EXERCISE. Collect each line below that contains the string "Select" and copy it in full.

RECORDS SHOWN.
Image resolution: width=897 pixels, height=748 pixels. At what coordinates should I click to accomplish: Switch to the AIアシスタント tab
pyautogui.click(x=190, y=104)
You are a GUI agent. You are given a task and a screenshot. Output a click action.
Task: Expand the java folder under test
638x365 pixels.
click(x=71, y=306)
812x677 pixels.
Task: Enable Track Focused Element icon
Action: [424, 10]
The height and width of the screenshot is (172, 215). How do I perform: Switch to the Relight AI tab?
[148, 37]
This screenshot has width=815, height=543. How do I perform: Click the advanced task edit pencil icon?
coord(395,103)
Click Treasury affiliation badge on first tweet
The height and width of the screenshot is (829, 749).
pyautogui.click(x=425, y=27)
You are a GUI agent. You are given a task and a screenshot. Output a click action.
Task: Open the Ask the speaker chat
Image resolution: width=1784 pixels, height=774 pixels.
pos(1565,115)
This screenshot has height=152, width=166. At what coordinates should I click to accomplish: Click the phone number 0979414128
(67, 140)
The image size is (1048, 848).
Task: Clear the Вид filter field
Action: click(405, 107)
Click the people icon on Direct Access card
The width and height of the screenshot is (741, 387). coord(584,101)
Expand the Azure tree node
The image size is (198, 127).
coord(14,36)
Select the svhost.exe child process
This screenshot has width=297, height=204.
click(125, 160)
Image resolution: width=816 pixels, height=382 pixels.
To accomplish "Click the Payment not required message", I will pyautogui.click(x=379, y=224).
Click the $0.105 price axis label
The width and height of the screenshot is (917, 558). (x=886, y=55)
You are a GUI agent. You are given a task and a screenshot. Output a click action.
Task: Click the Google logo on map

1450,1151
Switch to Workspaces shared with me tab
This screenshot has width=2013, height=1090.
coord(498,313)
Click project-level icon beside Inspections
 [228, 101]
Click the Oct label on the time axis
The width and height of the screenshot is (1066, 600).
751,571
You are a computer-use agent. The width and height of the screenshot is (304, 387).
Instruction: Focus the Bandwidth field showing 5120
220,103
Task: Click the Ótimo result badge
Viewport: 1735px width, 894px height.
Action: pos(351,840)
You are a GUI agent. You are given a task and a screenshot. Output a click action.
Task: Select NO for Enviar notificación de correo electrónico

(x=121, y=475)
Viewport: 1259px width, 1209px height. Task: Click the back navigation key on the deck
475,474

RESULT OF THIS TASK.
Select the svhost.exe child process
Task: Select NO for Enviar notificación de correo electrónico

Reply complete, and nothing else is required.